北朝鮮は既に、米国との交渉で平和条約や不可侵条約といった「体制保証の約束」を得るよりもむしろ、米中枢部を直撃できる核弾頭搭載のICBMを先に完成させた方が米国との交渉で優位になり、体制の保証に役立つと考えている。

北朝鮮としては、ICBMの完成と実戦配備で米国本土やアジアの米軍拠点を早急に攻撃できるようにした方が朝鮮半島での米軍の行動を抑止できるとの判断がある。

また、34歳の若き独裁者の金正恩氏にとって、米国本土に着弾できる小型化された核弾頭搭載のICBMの完成は、内政面で自らの権威付けや箔付け、実績作りに役立つ。特に祖父や父と比べ、カリスマ性に欠ける金委員長にとって、「核ミサイル」は自国民の国威発揚を図り、内政固めや自らの求心力を高める強力な武器になっている。

前回より1000キロも伸びた

今回の発射は、その北朝鮮の朝鮮中央通信の予告報道通り、日本列島を飛び越えた。前回8月29日と同じ北海道の襟裳岬の上空を通過した。前回の飛行距離は約2700キロで、米軍の要衝グアムまでの飛行距離3400キロには届かなかった。こうした日米韓間で沸き起きた「弱点」指摘を抑え込み、グアムを射程に収めるミサイル技術を見せつけるために、北朝鮮は今回改めて火星12の発射実験を強行したとみられる。防衛省の発表によると、今回の飛行距離は約3700キロに達した。前回より1000キロも伸びたのである。

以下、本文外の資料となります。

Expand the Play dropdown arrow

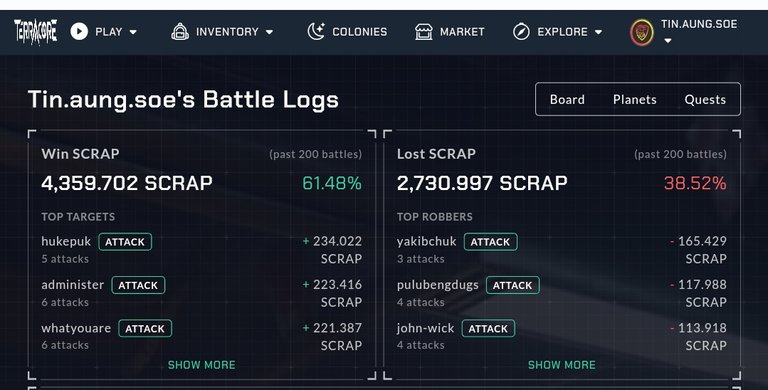(x=133, y=32)
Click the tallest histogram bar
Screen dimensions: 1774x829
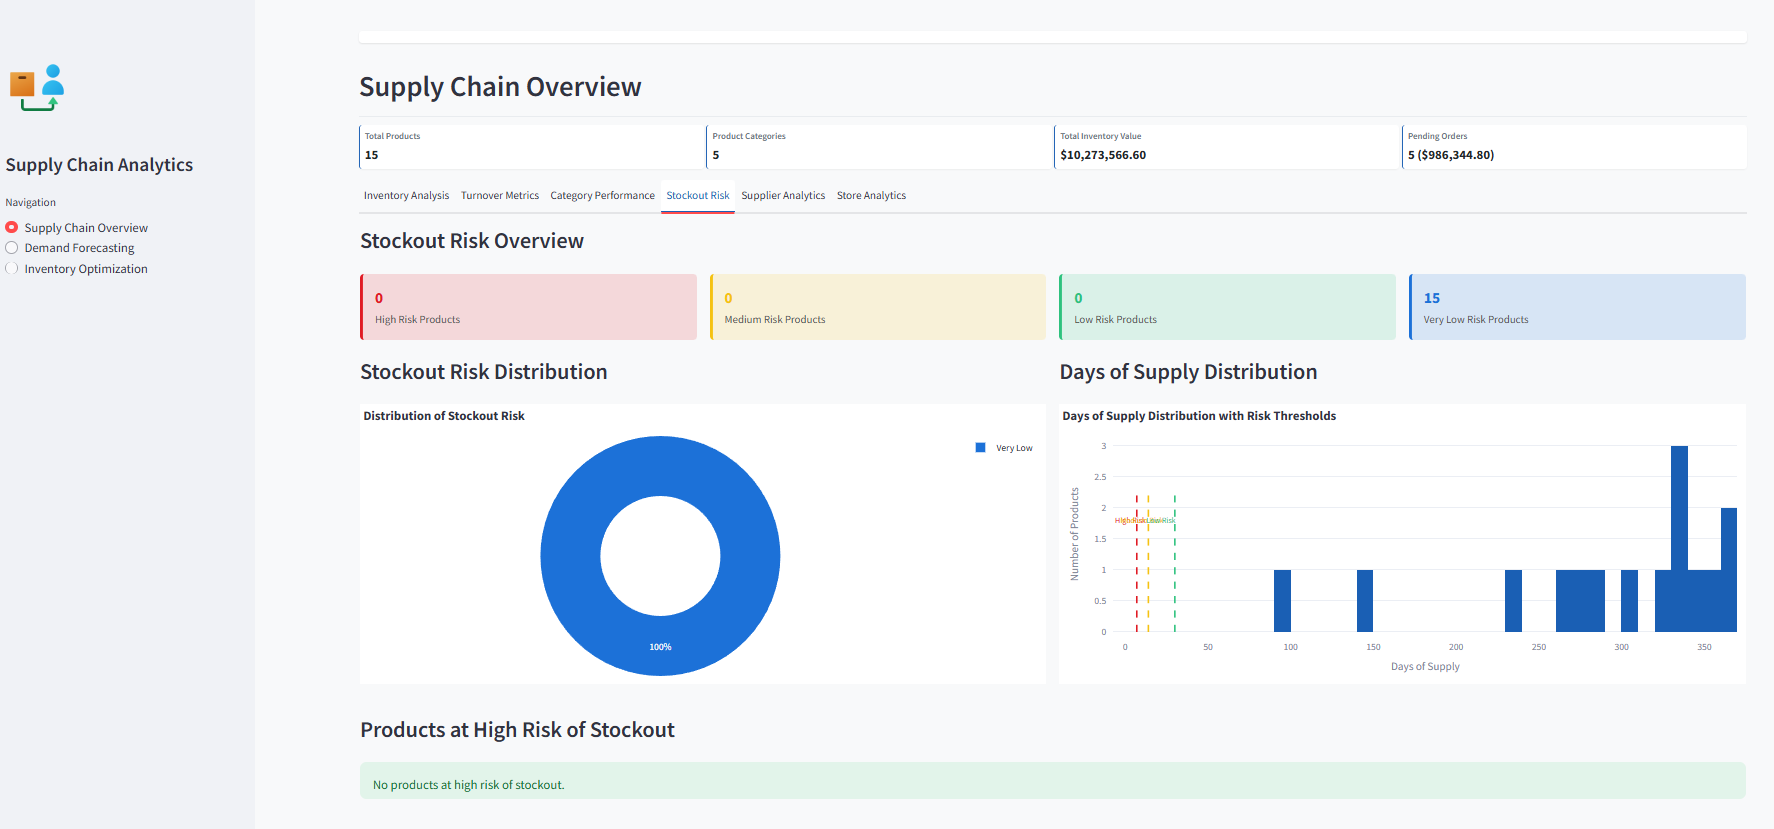click(1679, 538)
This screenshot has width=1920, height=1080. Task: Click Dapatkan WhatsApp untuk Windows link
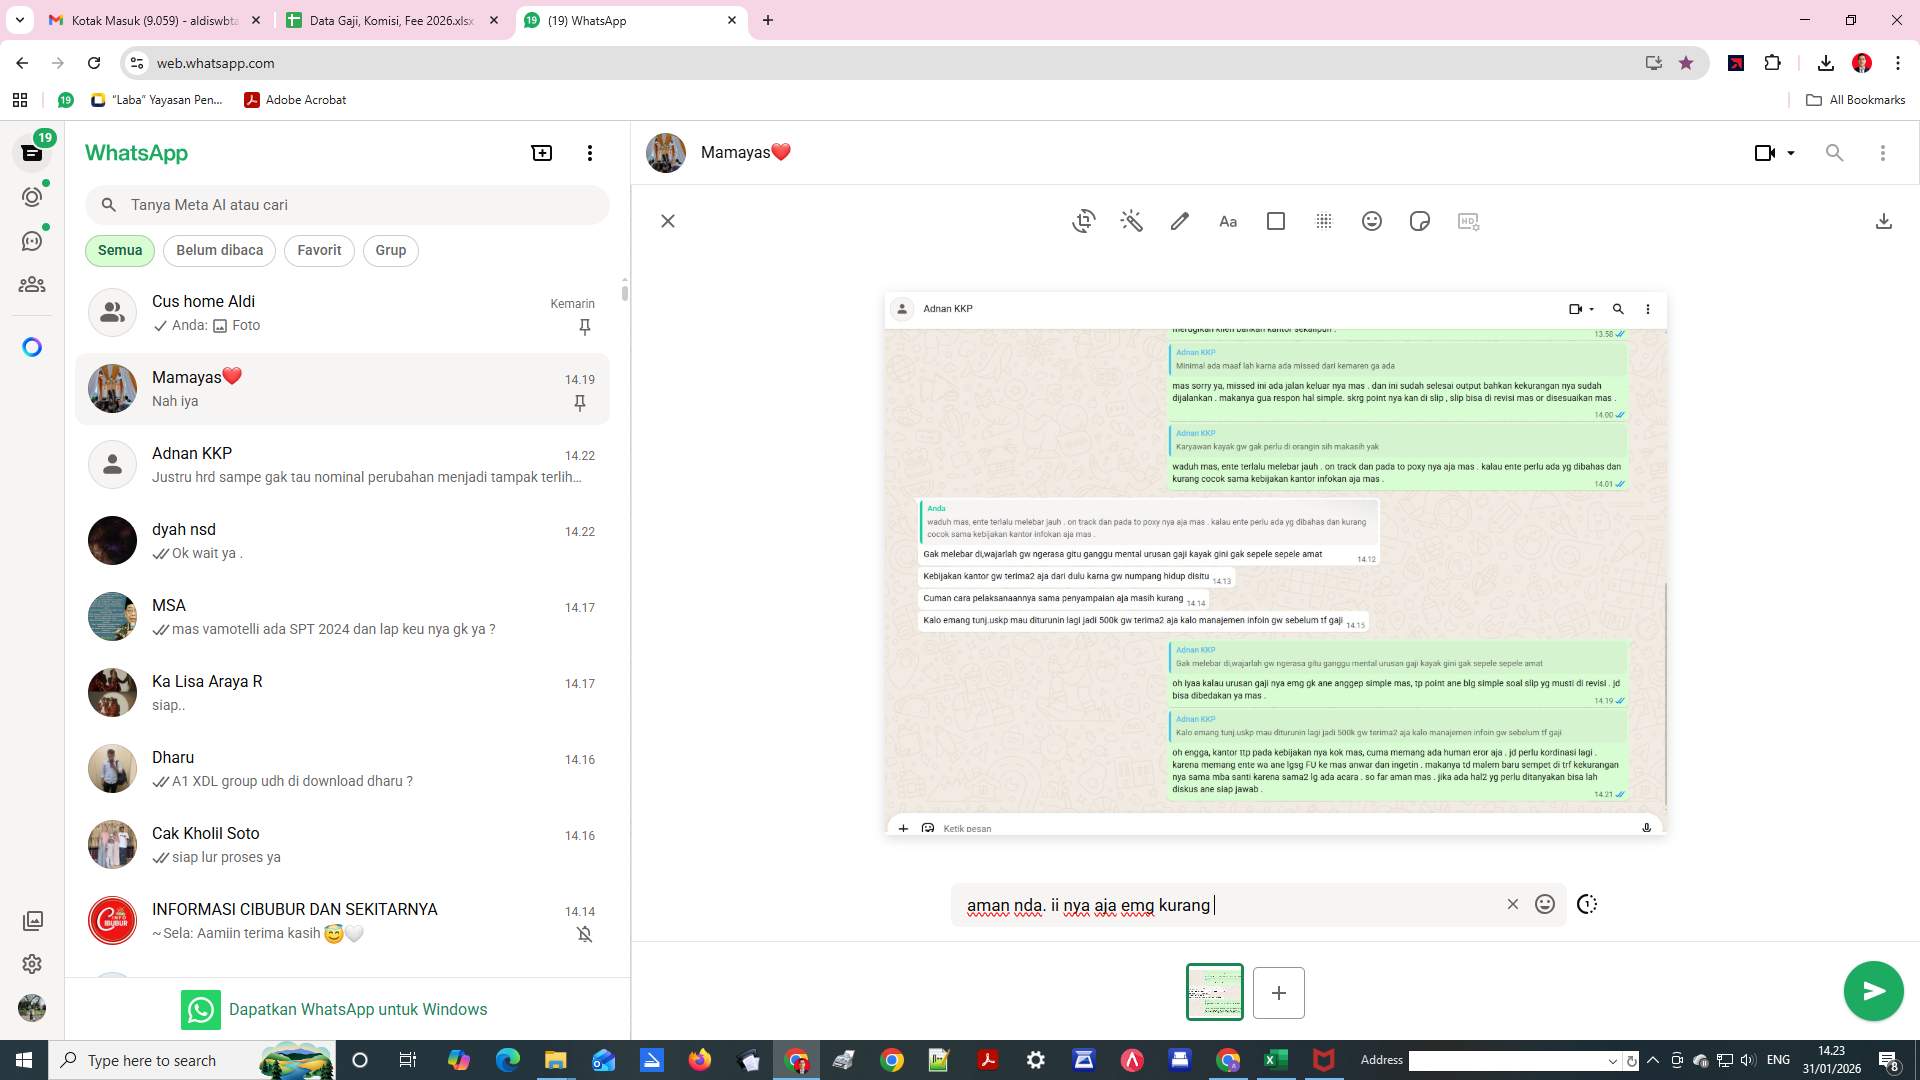pos(358,1009)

ただし、「配慮」も見せている。強硬路線をとる北朝鮮の金正恩朝鮮労働党委員長だが、前回同様、日本の地上に与える危険と政治的影響を低減するために、北海道の襟裳岬の上空をわずかに通過する形で発射し、意図的に日本の領土を越える時間をできるだけ少なくしたとみられる。北朝鮮は今後も同じような飛翔コースを利用する可能性が高い。